[SOLVED] SQL EXCEPT performance

SQL EXCEPT performance

I'm trying to use a query similar to the following query to find differences between two tables (the same table in a DEV database vs a TEST database). Each table has ~30K rows and ~5 columns.

select field1,field2,field3,field4,field5 from dev.dbo.table1 
where field1+field2 in ('string1','string2','string3',...,'string50')
except
select field1,field2,field3,field4,field5 from test.dbo.table1 
where field1+field2 in ('string1','string2','string3',...,'string50')

field1 is char(5) and field2 is char(1)

This query essentially never terminates.

When i analyze this query using SET SHOWPLAN_ALL ON, I can see there is a nested loop pretty high in the tree.
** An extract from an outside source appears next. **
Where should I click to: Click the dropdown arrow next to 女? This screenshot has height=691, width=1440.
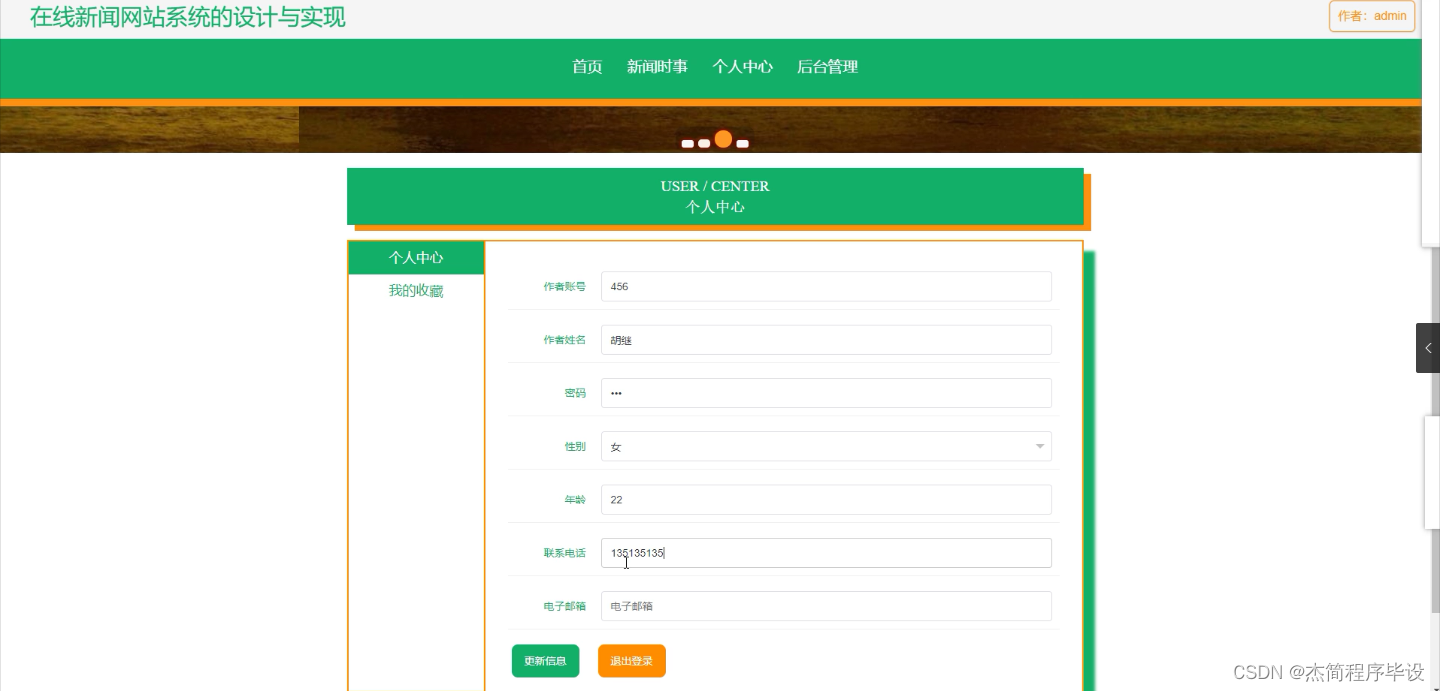click(1040, 446)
When I change the above query to

select * from dev.dbo.table1 
except
select * from test.dbo.table2

The query runs quickly and there is no nested loop in the execution plan.
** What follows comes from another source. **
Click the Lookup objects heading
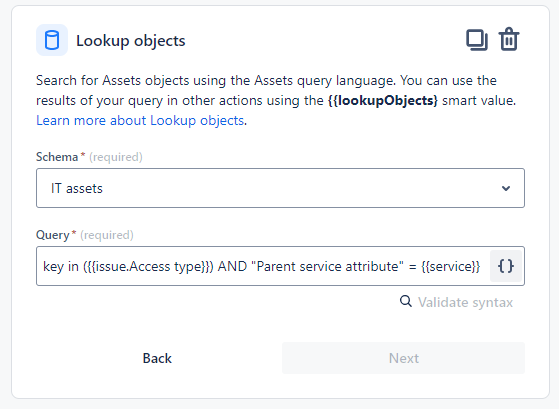The image size is (559, 409). (131, 41)
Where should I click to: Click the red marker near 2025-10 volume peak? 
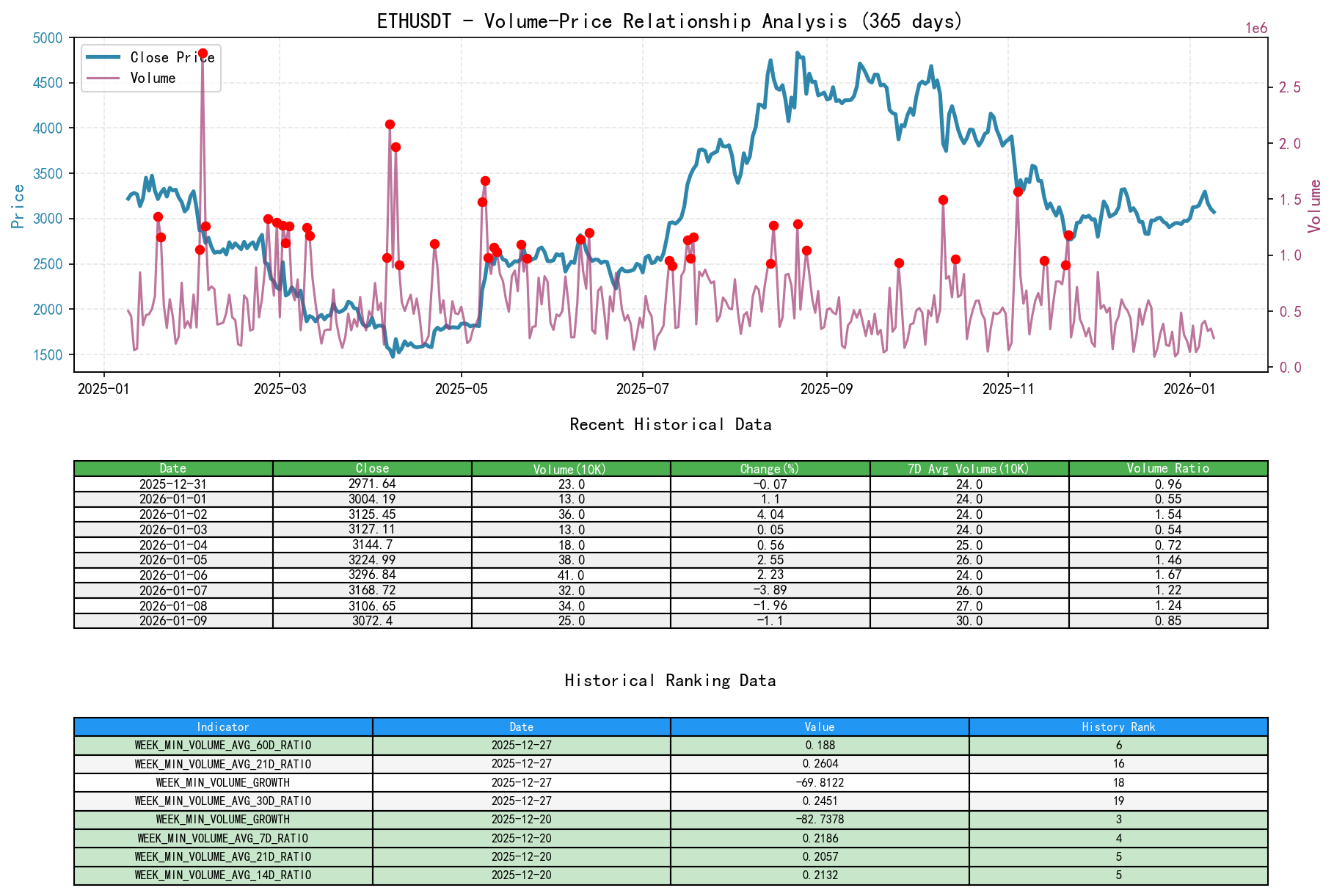(x=943, y=199)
Can someone help explain this? I don't understand why there would be a drastic difference.

Solution

My best guess is that the optimizer is doing a poor job of estimating the cardinality (size) of the two tables. Because it underestimates the size, it is generating a poor query plan.

In SQL Server, you can use join hints on except. So, you can get the query you want with:

select field1,field2,field3,field4,field5 from dev.dbo.table1 
where field1+field2 in ('string1','string2','string3',...,'string50')
except
select field1,field2,field3,field4,field5 from test.dbo.table1 
where field1+field2 in ('string1','string2','string3',...,'string50')
option (hash join, merge join)

This eliminates the option of the nested loop join, choosing a more favorable method.